_Work task_
Once you find the line with "The image size is (507, 250)." in the data that follows, repeat it and every line after it exactly, through the line with "Collapse the Elevation".

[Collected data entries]
◆ ◆ ◆

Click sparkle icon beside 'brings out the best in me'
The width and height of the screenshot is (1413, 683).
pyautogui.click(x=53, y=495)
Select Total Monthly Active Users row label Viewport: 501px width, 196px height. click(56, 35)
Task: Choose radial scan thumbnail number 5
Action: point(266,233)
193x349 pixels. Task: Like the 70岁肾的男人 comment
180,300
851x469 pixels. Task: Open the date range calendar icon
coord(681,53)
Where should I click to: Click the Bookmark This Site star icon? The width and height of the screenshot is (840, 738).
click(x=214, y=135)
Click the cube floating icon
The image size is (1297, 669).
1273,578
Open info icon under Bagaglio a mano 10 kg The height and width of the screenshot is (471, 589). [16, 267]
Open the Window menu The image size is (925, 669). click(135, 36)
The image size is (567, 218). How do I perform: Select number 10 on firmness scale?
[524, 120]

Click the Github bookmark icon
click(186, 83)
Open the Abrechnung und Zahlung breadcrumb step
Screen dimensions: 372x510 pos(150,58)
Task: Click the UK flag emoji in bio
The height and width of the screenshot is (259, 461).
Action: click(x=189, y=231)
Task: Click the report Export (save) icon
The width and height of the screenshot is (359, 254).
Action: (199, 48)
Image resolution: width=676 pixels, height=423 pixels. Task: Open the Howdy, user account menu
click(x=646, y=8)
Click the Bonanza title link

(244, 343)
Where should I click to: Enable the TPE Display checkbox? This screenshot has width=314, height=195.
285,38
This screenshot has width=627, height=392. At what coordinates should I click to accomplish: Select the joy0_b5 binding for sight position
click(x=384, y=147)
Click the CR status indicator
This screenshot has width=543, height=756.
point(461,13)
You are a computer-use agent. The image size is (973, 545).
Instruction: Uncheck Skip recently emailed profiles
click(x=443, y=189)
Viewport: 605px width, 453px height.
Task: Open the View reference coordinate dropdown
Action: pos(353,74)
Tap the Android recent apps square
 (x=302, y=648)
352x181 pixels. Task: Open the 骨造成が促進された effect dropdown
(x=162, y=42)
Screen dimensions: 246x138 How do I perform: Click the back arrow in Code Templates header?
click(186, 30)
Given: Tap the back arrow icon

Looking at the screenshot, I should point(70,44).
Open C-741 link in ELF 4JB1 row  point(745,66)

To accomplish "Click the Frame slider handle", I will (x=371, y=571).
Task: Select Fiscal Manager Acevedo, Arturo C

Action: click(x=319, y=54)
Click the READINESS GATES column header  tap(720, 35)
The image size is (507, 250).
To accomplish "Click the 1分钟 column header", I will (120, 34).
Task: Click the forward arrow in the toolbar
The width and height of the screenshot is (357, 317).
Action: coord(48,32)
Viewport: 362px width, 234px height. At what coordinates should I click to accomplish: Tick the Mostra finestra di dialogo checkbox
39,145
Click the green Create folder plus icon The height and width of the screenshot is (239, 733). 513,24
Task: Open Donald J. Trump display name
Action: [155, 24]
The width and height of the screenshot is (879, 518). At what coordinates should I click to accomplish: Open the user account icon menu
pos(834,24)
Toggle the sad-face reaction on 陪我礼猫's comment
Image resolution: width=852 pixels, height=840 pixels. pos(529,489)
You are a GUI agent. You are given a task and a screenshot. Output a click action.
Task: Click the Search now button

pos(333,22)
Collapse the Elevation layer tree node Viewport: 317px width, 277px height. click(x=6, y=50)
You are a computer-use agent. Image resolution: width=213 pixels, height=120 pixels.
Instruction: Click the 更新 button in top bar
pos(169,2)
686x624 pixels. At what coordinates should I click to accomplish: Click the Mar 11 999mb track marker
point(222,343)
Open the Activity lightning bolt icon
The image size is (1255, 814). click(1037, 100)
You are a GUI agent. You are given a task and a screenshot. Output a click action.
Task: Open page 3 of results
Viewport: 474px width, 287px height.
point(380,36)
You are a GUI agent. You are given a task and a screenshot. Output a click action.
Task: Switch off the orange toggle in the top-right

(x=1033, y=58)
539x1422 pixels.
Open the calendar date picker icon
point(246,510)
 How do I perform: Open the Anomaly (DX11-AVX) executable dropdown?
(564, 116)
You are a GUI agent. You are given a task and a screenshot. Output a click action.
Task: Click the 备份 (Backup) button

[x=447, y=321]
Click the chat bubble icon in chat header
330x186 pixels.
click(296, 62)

◆ ◆ ◆

_Response area_
The image size is (507, 250).
To accomplish "Click the 1分钟 column header", I will (120, 34).
Task: Click the forward arrow in the toolbar
The width and height of the screenshot is (357, 317).
Action: coord(48,32)
Viewport: 362px width, 234px height. At what coordinates should I click to accomplish: Tick the Mostra finestra di dialogo checkbox
39,145
Click the green Create folder plus icon The height and width of the screenshot is (239, 733). 513,24
Task: Open Donald J. Trump display name
Action: [155, 24]
The width and height of the screenshot is (879, 518). At what coordinates should I click to accomplish: Open the user account icon menu
pos(834,24)
Toggle the sad-face reaction on 陪我礼猫's comment
Image resolution: width=852 pixels, height=840 pixels. pos(529,489)
You are a GUI agent. You are given a task and a screenshot. Output a click action.
Task: Click the Search now button

pos(333,22)
Collapse the Elevation layer tree node Viewport: 317px width, 277px height. click(x=6, y=50)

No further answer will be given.